Provided material:
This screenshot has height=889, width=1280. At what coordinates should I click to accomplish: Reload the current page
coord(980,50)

--

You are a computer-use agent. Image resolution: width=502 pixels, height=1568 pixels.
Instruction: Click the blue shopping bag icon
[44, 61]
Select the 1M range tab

Directions for this task: Using only the listing above, restate exactly the lines from the line containing "You are a computer-use" through the line containing "Select the 1M range tab", both included.

Written response:
You are a computer-use agent. Image resolution: width=502 pixels, height=1568 pixels.
Instruction: Click the blue shopping bag icon
[44, 61]
Select the 1M range tab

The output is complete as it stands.